In Silva, Magistrate Judge Garfinkel refused defendant Dick’s Sporting Goods motion to compel plaintiff Eric Silva to reproduce non-redacted copies of 2,254 pages of Facebook messages. The defendant’s original discovery request asked for a copy of the contents of plaintiff’s Facebook wall posts and private messages if the communications related to defendant, plaintiff’s employment with defendant, and plaintiff’s emotional feelings or mental health, and/or allegations in the complaint.
Defendant’s request for a non-redacted copy of all of Plaintiff’s Facebook communications was too broad. There are approximately 2,254 pages of messages connected with Plaintiff’s account. The court credited plaintiff’s assurances that not all messages related to the litigation. Postings not germane to the issues are not relevant and the court will not compel them to be produced.

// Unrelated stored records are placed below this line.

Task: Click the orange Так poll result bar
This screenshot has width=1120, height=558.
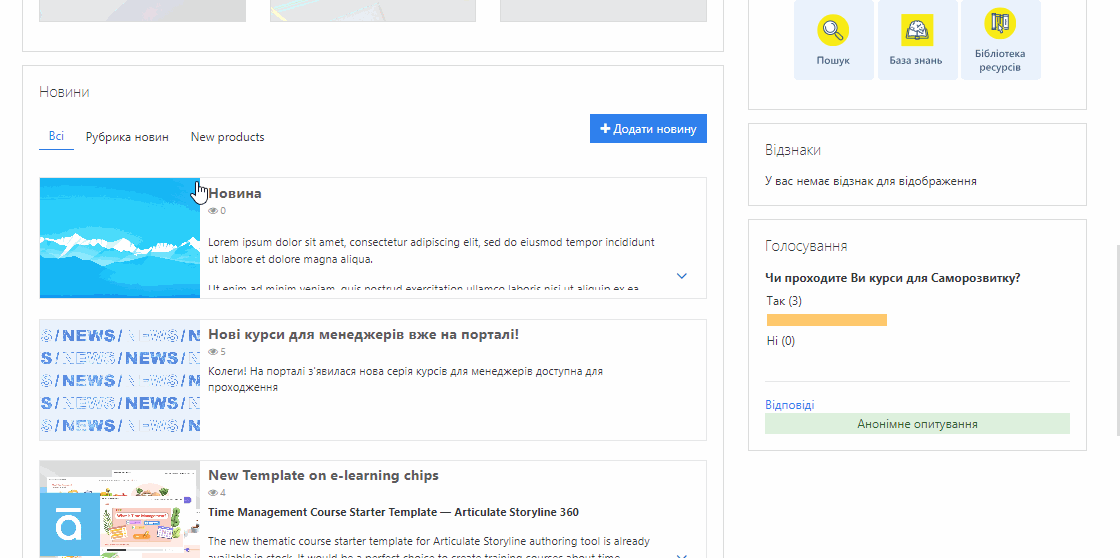Action: pos(826,320)
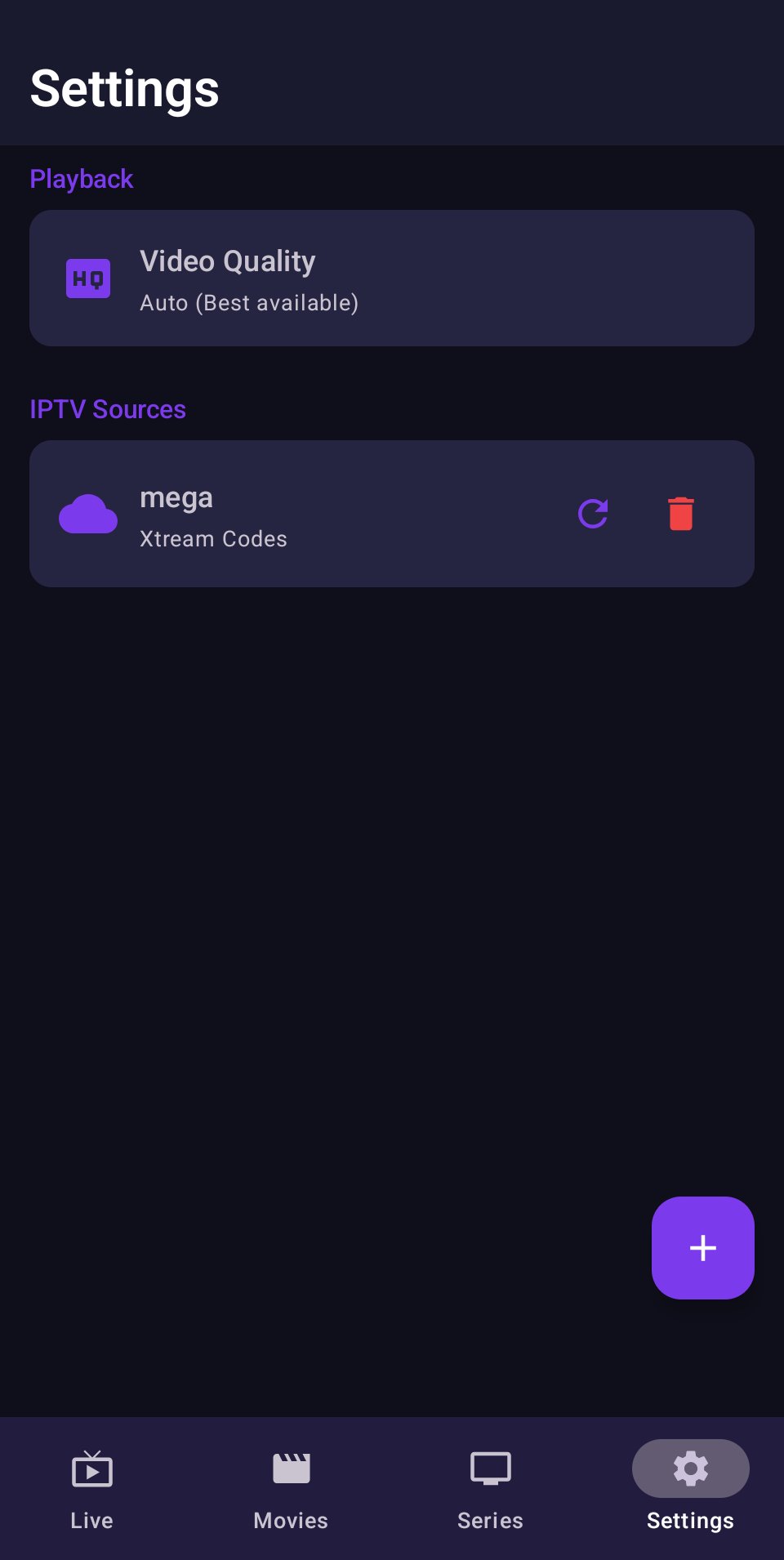Go to the Movies tab label
784x1560 pixels.
click(x=291, y=1521)
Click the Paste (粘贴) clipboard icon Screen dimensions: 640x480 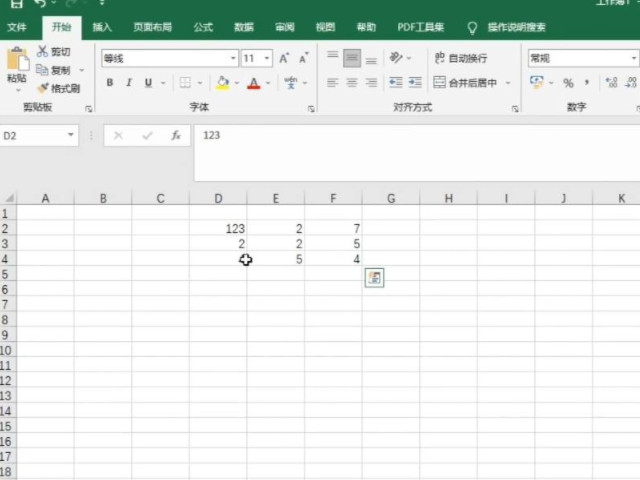(17, 62)
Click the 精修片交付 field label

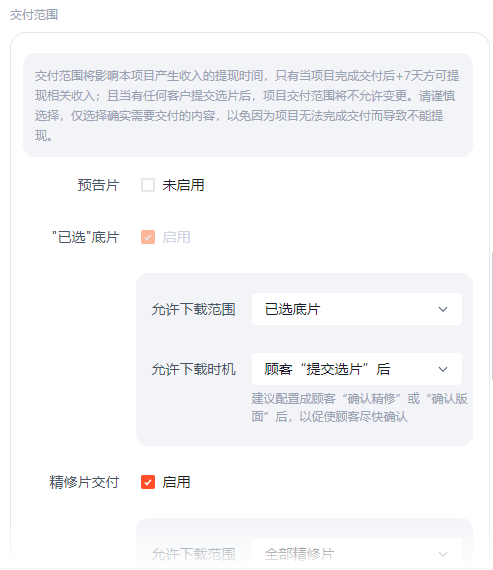[84, 482]
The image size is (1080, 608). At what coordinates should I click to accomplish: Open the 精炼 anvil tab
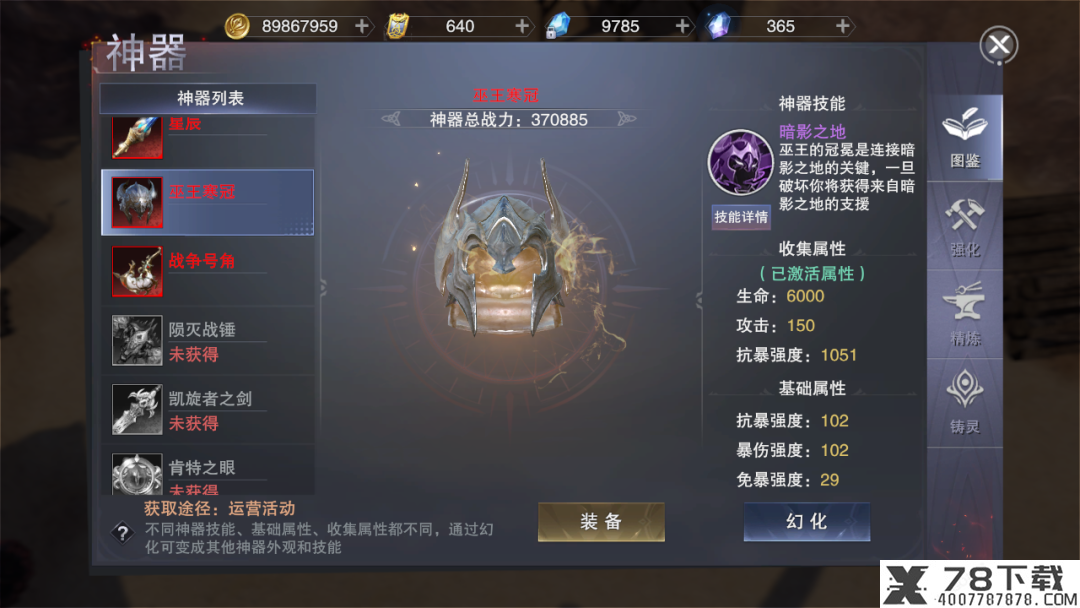[x=964, y=315]
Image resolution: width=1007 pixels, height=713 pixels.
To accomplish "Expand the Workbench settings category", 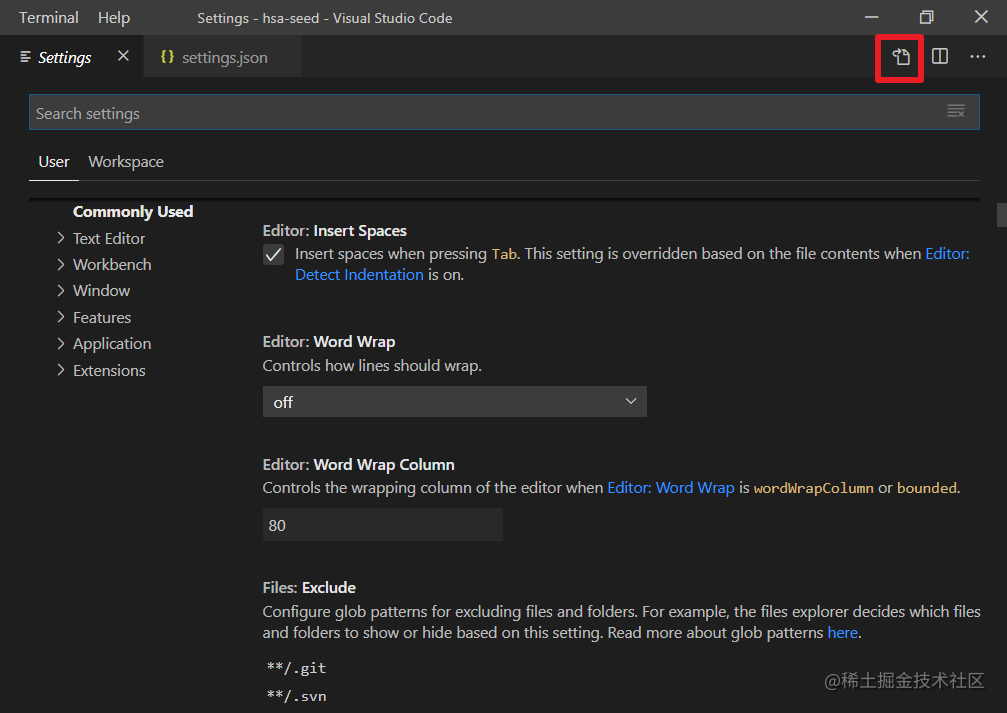I will (61, 265).
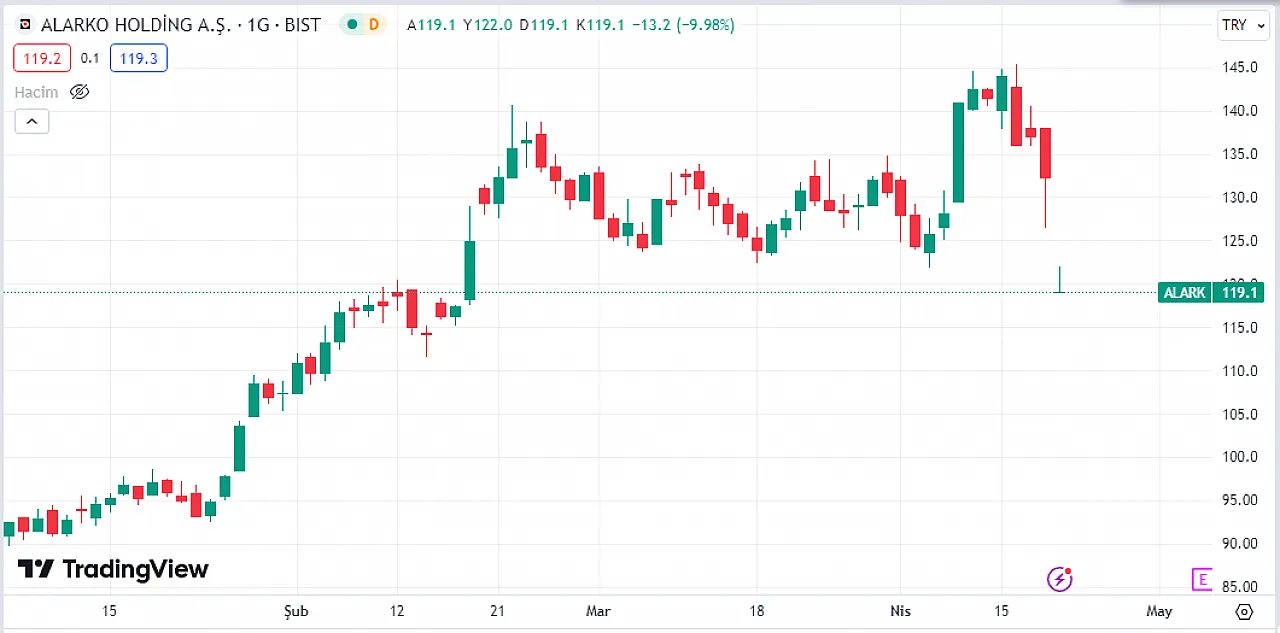Viewport: 1280px width, 633px height.
Task: Open the purple lightning bolt event icon
Action: (x=1059, y=578)
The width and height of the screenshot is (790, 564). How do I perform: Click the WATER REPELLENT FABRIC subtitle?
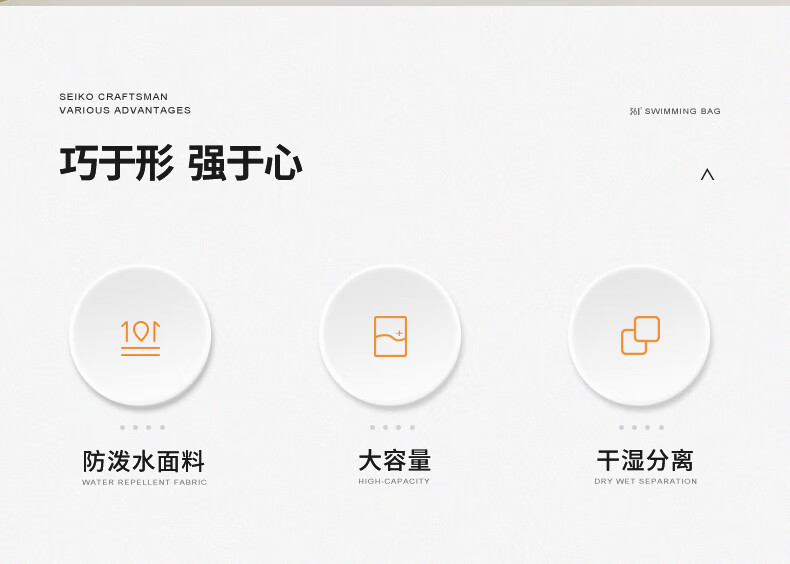(x=144, y=482)
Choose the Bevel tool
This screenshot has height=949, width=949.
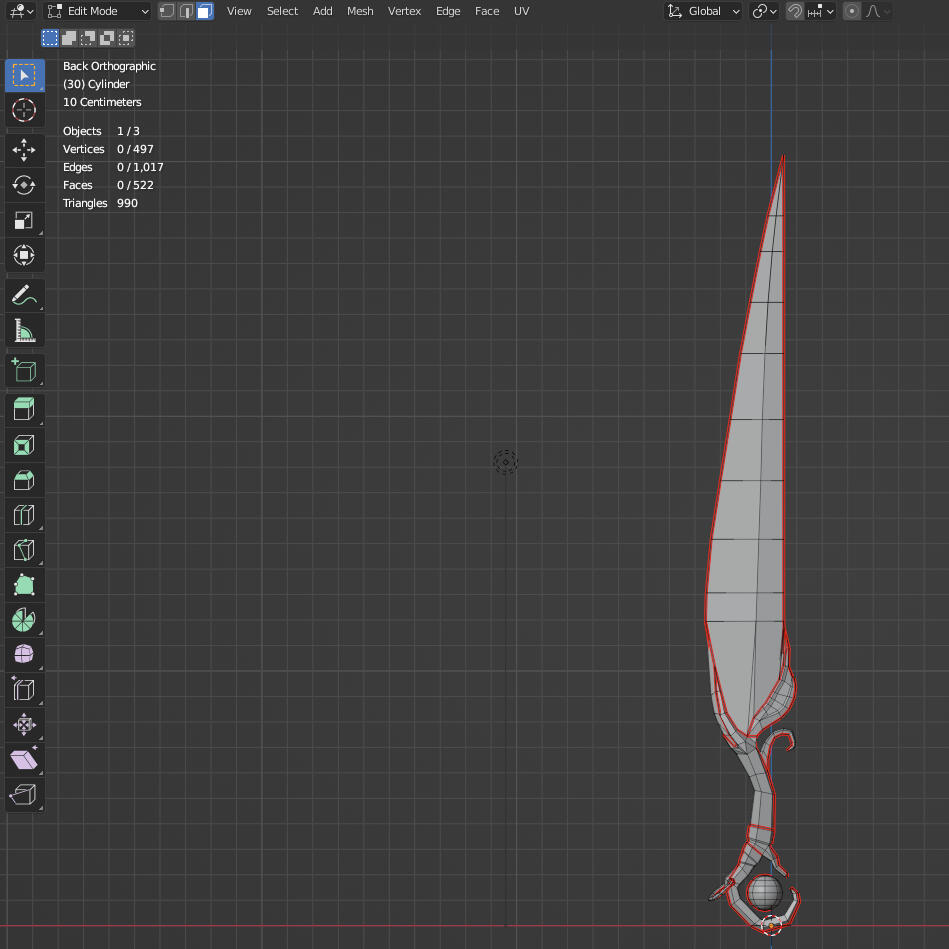click(x=24, y=480)
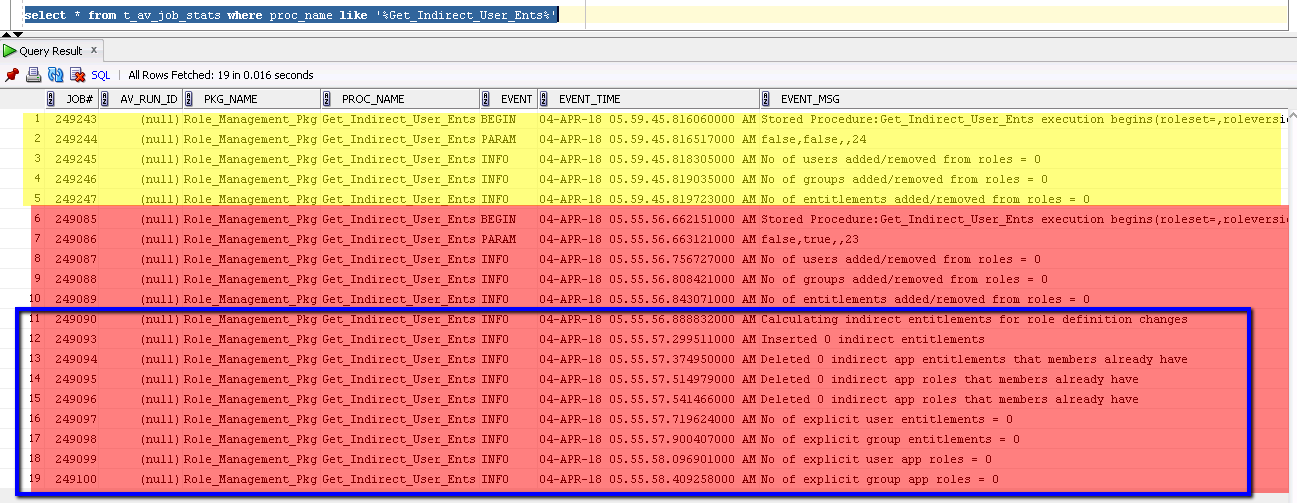Click the pin (freeze content) icon

point(12,75)
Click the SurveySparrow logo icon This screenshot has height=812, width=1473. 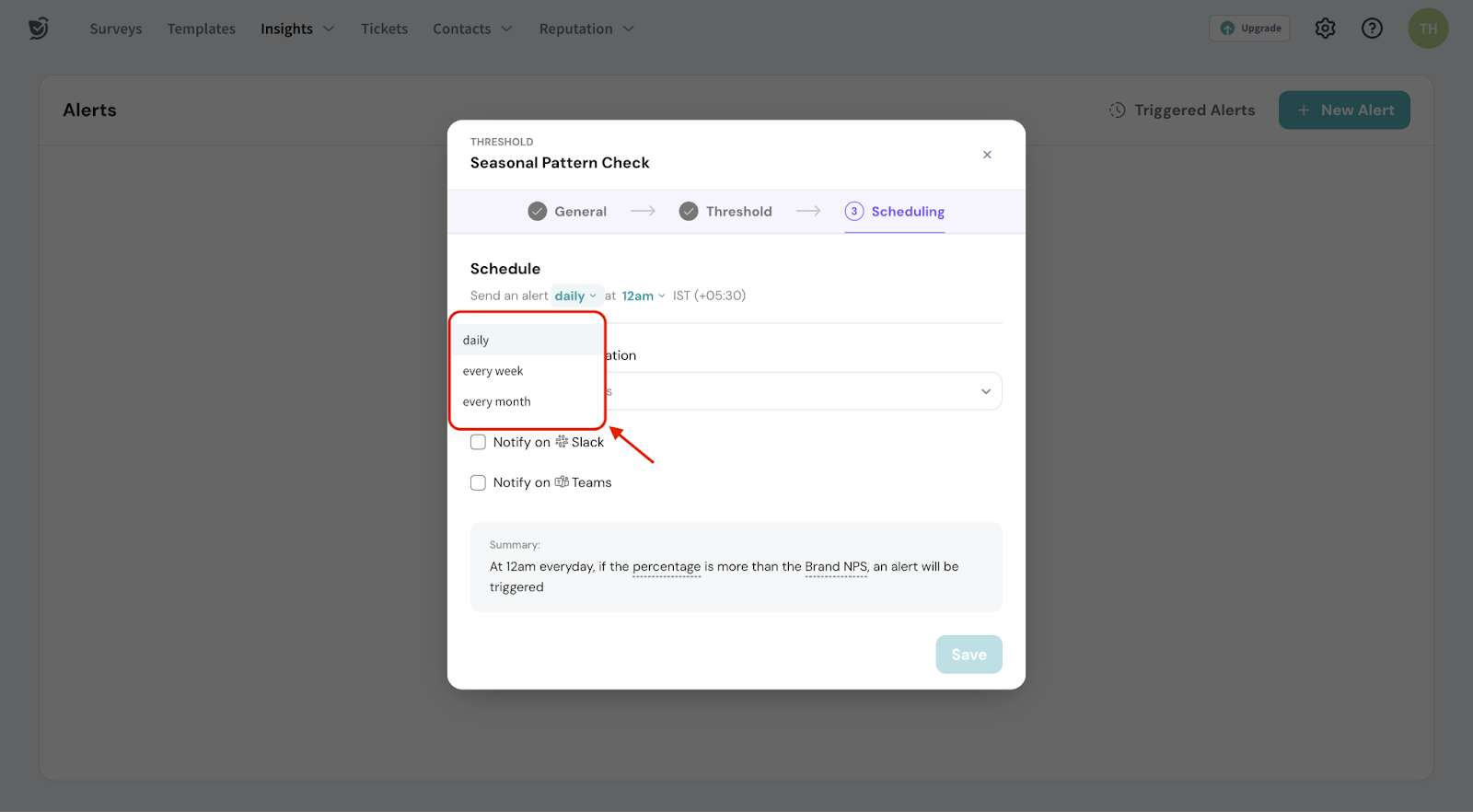coord(38,29)
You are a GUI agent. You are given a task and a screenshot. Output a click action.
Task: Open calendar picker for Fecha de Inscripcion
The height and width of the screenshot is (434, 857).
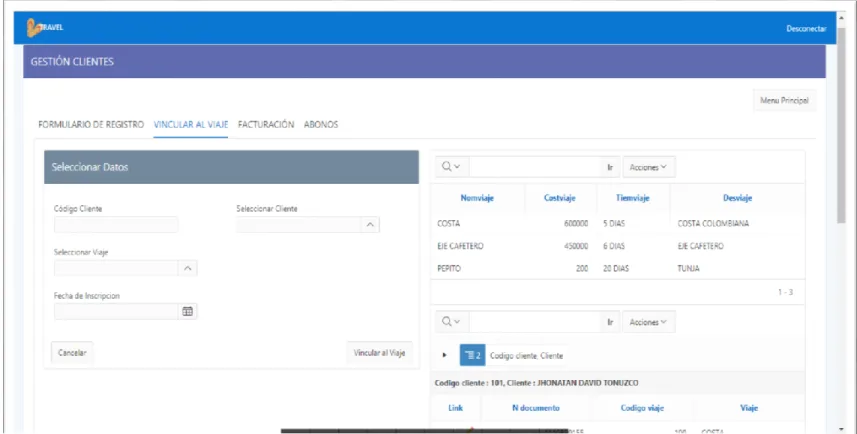187,312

Under the revised discovery scope, Rule 26(b)(1) effective Dec. 1, it may become even harder for litigants to get unfettered access to social network content. Although parties may still obtain discovery regarding any non-privileged matter relevant to a party’s claim or defense, the discovery must be proportional to the needs of the case, “considering the importance of the issues at stake in the action, the amount in controversy, the parties’ relative access to relevant information, the parties’ resources, the importance of the discovery in resolving the issues, and whether the burden and expense of the proposed discovery outweighs the likely benefit.”
The Committee Notes to the new Rule 26(b)(1) indicate the primary goal is to restore proportionality factors into discovery, albeit courts read proportionality into the old rule from Rule 26(b)(2)(C). The renewed emphasis on proportionality may place the burden of proof on parties moving to compel discovery to show that the discovery request is not only relevant but also proportional.